Friday, October 14, 2016

Healthcare for the New Era



Industries that have been around for a long time have a hard time changing. The more established and complicated they are, the harder time they have jiving with the modern consumer.

Healthcare is one of those behemoths that ruffles the feathers of even the most conservative millennial. 


It stands in direct opposition to a million principles that we hold dear. It often sends people into debt because of its high cost. It throws its weight around with “trust me, I’m a doctor” instead of valuing transparency and patient-centric care. 

It devalues alternative options and promotes itself as the single authority when it comes to a healthy lifestyle.

Now, I’d like to make one distinction: I’m not saying that the healthcare industry is bad at adjusting to new procedures and treatment options. 



In fact, it’s one of the fastest-moving fields in the world when it comes to incorporating new developments. However, the industry itself and how it’s run as a business… that’s a ponderously slow beast that will only change its ways under extreme duress.

However, big changes are on the horizon for the healthcare industry. With a new era of consumers, healthcare industries are finding themselves faced with the “evolve or die” ultimatum. 
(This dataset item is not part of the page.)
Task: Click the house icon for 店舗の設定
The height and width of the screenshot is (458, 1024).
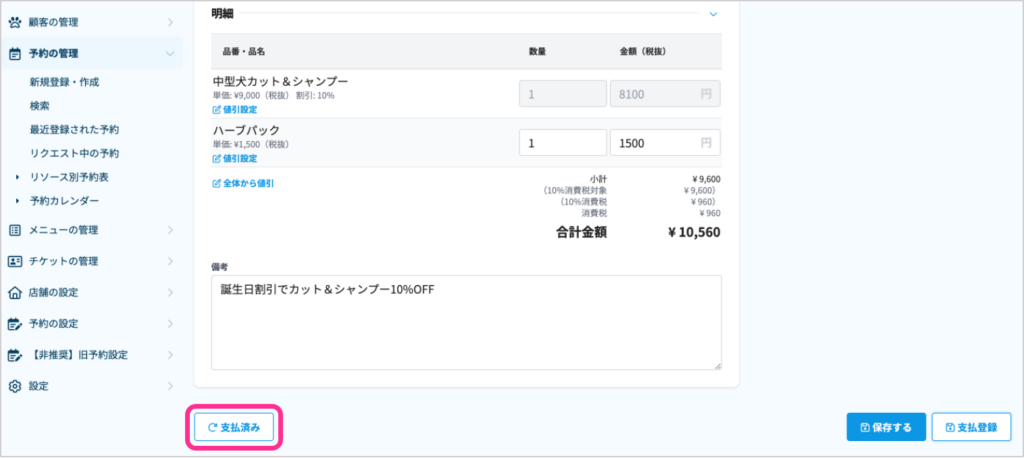Action: point(14,292)
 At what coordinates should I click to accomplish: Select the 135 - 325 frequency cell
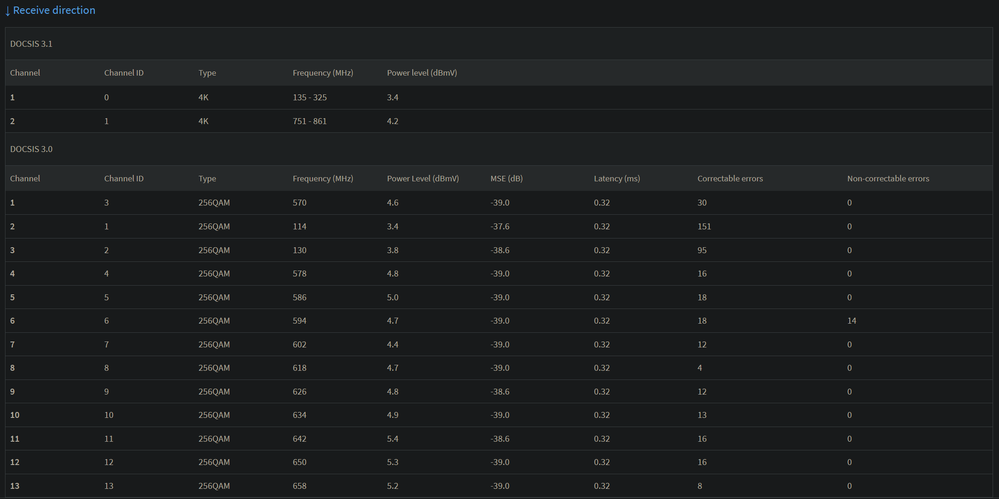(x=312, y=98)
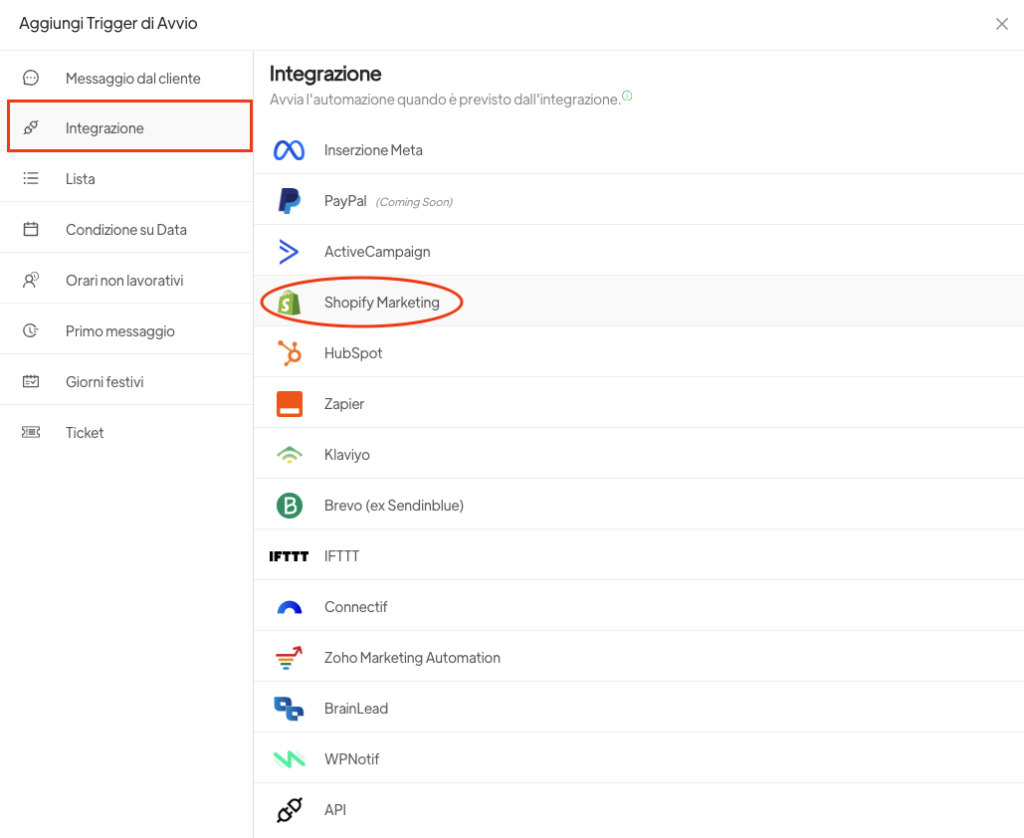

Millennials, as the new consumer force, are changing the way that healthcare does business.

Reasons the Healthcare Industry Has to Change


They have less personnel and less leaders: One major change that the healthcare industry is facing is an extreme shortage of qualified leaders. 


The modern economy has made a generation of debt-averse students. In a rapidly changing field, students no longer feel confident of the ability to quickly pay off the crippling debts that can get accrued in med school. 

While technology will answer many needs for more helping hands, it’s also true that more individuals will have the power to make waves in an increasingly sparse industry.

It’s just too expensive: With or without insurance, patients are increasingly appalled by the expenses that they have to face from just a checkup or a routine procedure. 


A friend of mine spent two years just paying off her appendectomy… and she’s a very financially responsible individual! 

While most people trust doctors, they also don’t believe that the cost is usually worth the service, and more and more people are looking for manageable options that will help them maintain health.

Technology is changing how we shop: A decade or two ago, no one would think to check out online reviews before choosing a primary care physician. 


Now, it’s unthinkable to many to accept a doctor without first checking out their online rating. The internet gives us the power to explore our options, and make informed decisions about who will be conducting our care. 



Technology is also changing how we’re able to monitor and direct our own health. Today, millions of people use wearable devices to determine how they’re doing with diet, exercise, and sleep. 

Not only does this allow for more specialized health care, but it also gives us a wider range of data to do research from and develop more effective care.

Some Changes You Can Expect Within Your Lifetime


1: More Openness to Holistic Care

An increasingly connected world means that we’re no longer stuck inside a narrow Westernized view. 


Information exchanges across cultural and geopolitical barriers make patients more curious about alternative treatments, and force western medicine to acknowledge that it doesn’t have the market cornered on healthcare. 

Although basic methodology will continue the same, more and more research will look into care that focuses on the well-being of the entire body, instead of a narrow focus. 

Part of the reason that we’ll see more and more of this is because integrated healthcare works. We know very well that mental health has a bearing on physical health, and that treating the body is just a part of treating the overall person.

2: Increasingly Preventive Care

More and more, medical education programs are requiring nutrition courses because we’re acknowledging that what we eat and do daily helps to determine our health. 


With America’s greatest health challenges being diseases like diabetes and heart disease that are easily preventable, in many cases, with changes in diet and exercise, more and more physicians are seeing the need for teaching patients personal care habits that will improve health instead of diagnosing and dosing.

This can be seen as a part of the new generation’s desire to be more involved in care, and to opt for cheaper routes. 


Most people will choose a new self-care regime that they can control over the knife any day. Now, I know that in a lot of my statements I sound like I’m pitting myself against the old order of doctors and health professionals, but I’m positive that I’m on the same side as most professionals when I say that this can only be a move in the right direction.

3: More Connectedness

Technology and communication options that we have today means that no one is an island. Online forums and texts mean that patients are well-informed about their health, and that connecting with others who confront the same challenges is easy. 


Since shutting down WebMD isn’t really an option, professionals have no choice but to enter the conversation instead. 

We’re seeing more and more physicians with an online presence who connect with patients online and do their best to dispel myths that are floating around out there.

An immediate consequence that we see of this inter-connectedness is that many hospitals are opening up device-enabled communication, instead of having all patients come into the office for care. 

Patients are able to connect with professionals from their own home.

What changes do you see coming up in the healthcare industry? Which ones are you most excited for?